> [ACTIVITY]
Repeat the lines from the line with "1950 - 1959 (161, 951)" to the line with "1980 - 1989 (161, 1023)" in the listing below, keeping both end lines and adding nothing.

> [MATERIAL FOR THIS EXERCISE]
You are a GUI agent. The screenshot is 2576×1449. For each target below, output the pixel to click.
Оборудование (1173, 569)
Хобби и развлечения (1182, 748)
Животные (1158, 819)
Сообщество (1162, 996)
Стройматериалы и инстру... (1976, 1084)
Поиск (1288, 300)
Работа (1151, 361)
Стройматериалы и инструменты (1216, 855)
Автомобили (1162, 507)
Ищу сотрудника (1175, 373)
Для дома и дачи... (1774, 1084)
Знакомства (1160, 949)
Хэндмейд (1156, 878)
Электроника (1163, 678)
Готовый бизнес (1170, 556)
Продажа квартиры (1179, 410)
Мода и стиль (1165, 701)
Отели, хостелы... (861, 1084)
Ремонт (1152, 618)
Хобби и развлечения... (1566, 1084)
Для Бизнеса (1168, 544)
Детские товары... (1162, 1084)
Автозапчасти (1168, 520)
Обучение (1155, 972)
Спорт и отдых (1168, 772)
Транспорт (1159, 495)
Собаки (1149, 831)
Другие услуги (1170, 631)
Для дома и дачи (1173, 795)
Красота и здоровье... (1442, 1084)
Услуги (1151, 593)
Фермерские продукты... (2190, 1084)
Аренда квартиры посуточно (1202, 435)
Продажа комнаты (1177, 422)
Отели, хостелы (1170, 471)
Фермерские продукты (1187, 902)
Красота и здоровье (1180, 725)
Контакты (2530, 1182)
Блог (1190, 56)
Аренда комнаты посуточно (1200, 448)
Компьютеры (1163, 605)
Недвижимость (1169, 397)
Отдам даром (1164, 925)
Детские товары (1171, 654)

==

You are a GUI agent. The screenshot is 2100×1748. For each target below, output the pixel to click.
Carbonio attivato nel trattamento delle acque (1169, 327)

* * *

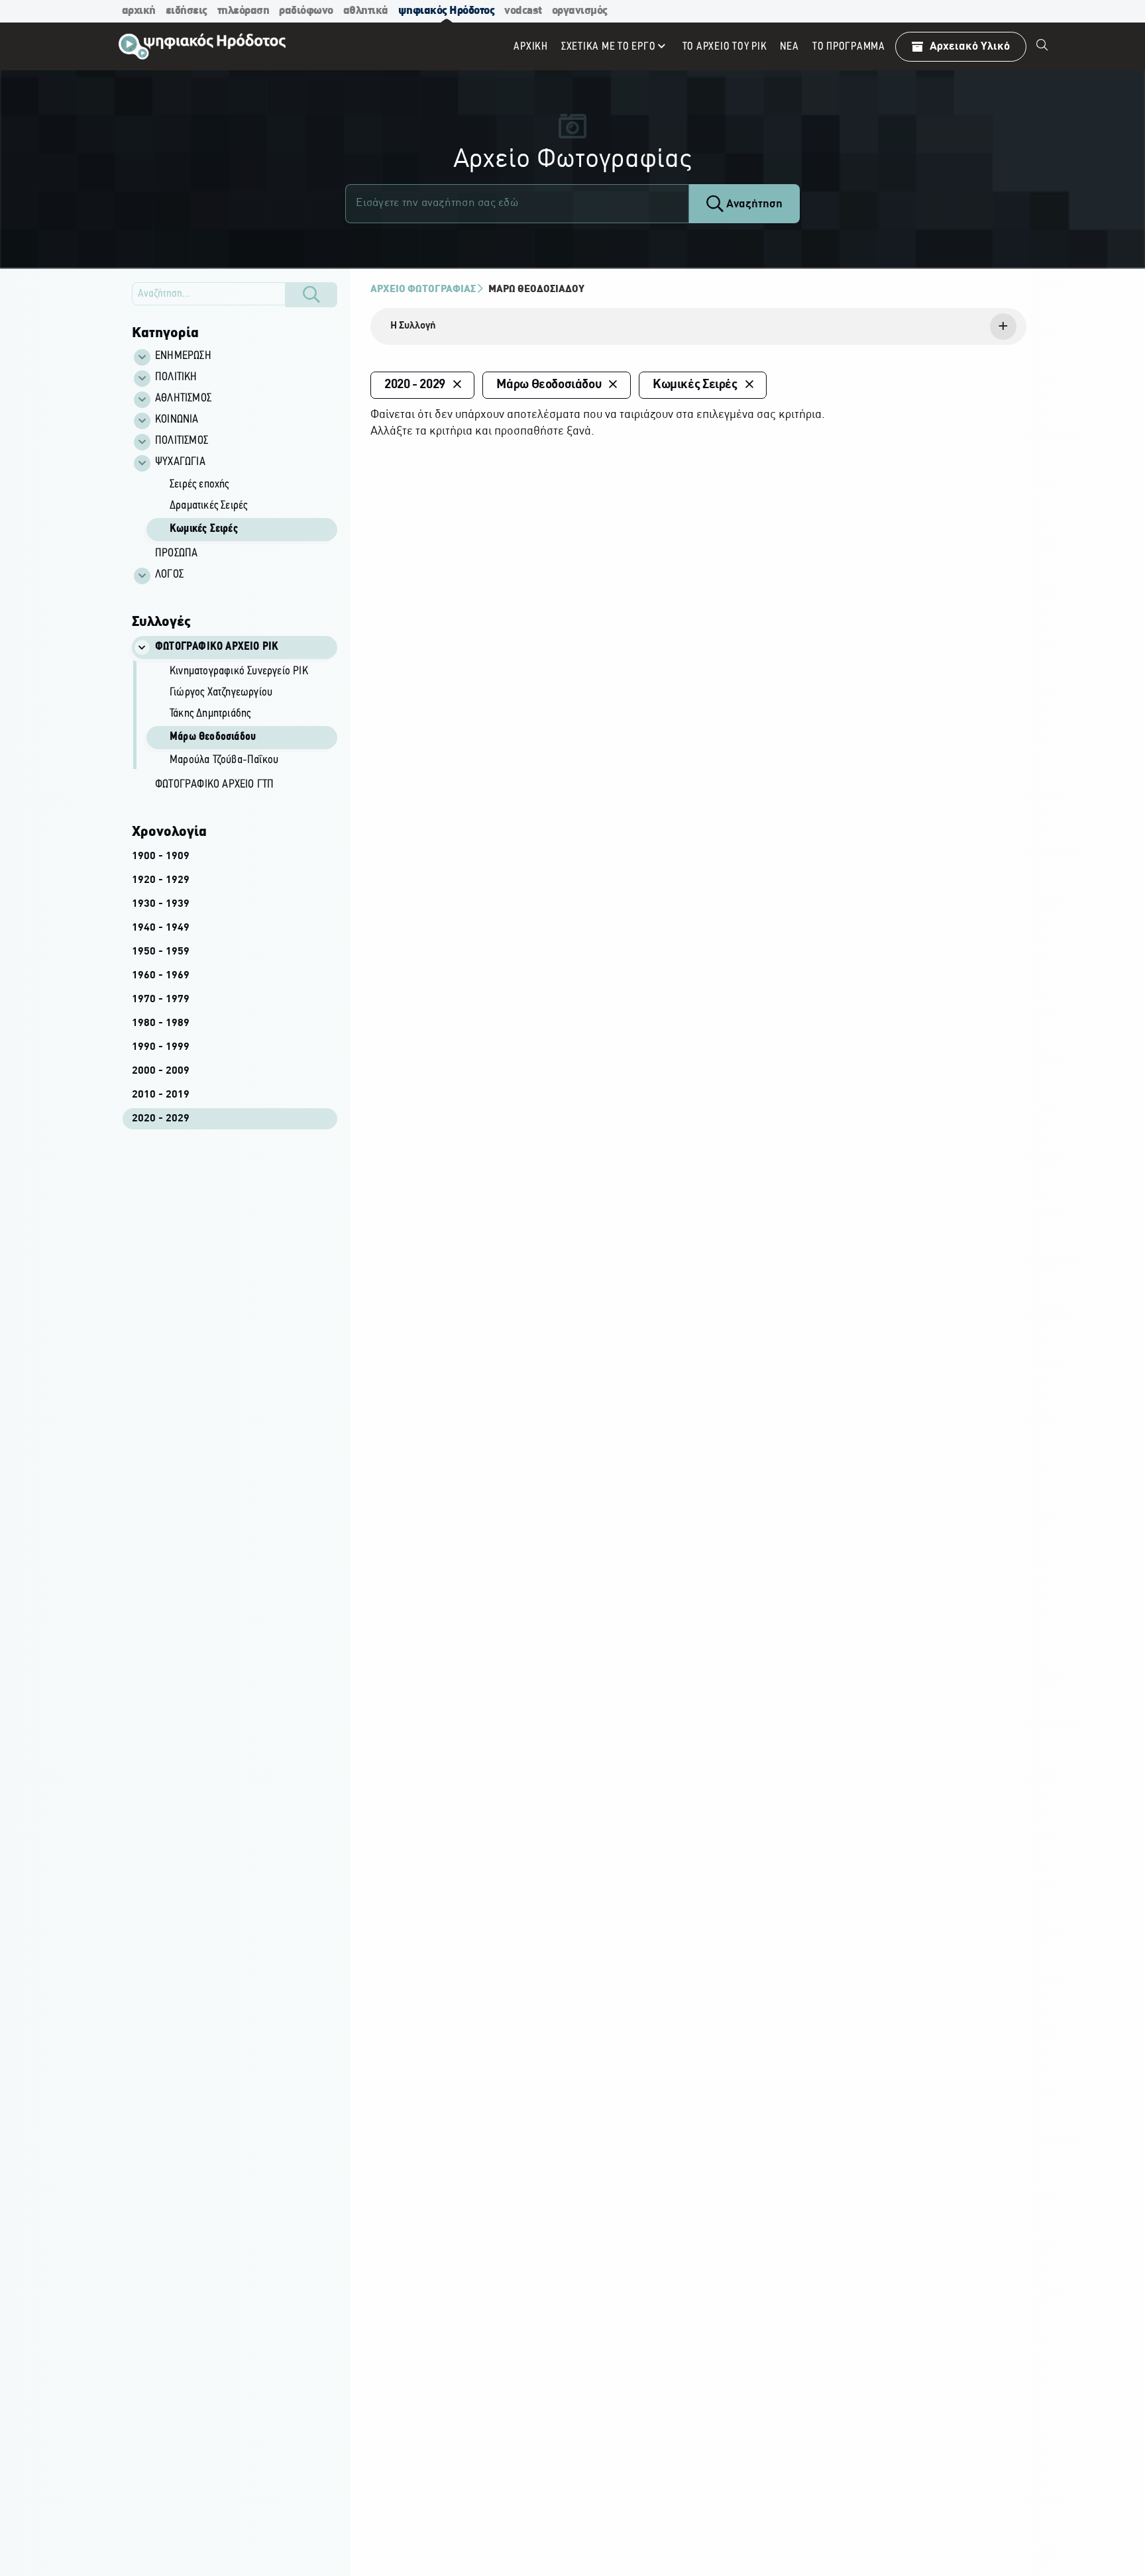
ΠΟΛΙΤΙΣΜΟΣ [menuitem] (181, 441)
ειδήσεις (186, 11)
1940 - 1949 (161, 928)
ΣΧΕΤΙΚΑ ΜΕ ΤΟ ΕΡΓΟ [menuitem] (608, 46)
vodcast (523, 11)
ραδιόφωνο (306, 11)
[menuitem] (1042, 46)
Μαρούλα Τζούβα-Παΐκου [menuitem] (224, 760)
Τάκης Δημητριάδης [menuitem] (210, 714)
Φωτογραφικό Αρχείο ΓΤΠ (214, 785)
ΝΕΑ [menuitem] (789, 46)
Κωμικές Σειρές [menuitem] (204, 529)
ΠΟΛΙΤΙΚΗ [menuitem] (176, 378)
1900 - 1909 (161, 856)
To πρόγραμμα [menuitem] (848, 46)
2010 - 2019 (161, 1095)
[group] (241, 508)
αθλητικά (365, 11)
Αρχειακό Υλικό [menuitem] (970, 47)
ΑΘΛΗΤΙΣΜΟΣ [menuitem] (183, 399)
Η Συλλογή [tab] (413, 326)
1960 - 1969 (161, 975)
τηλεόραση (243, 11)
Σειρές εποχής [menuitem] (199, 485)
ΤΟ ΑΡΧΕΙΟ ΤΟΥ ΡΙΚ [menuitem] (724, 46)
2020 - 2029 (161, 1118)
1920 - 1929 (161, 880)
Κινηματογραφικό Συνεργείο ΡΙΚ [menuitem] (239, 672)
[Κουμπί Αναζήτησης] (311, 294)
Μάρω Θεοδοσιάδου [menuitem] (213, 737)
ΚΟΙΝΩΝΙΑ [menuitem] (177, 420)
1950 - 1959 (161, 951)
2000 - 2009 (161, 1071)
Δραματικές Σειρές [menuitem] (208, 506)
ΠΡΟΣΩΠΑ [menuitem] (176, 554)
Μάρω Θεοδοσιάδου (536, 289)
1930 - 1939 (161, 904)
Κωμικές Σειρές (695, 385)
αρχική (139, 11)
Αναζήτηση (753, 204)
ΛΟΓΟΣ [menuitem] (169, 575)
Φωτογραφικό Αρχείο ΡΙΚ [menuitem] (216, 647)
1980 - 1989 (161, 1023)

> [TASK RESPONSE]
1950 - 1959 (161, 951)
2000 - 2009 (161, 1071)
Δραματικές Σειρές [menuitem] (208, 506)
ΠΡΟΣΩΠΑ [menuitem] (176, 554)
Μάρω Θεοδοσιάδου (536, 289)
1930 - 1939 (161, 904)
Κωμικές Σειρές (695, 385)
αρχική (139, 11)
Αναζήτηση (753, 204)
ΛΟΓΟΣ [menuitem] (169, 575)
Φωτογραφικό Αρχείο ΡΙΚ [menuitem] (216, 647)
1980 - 1989 (161, 1023)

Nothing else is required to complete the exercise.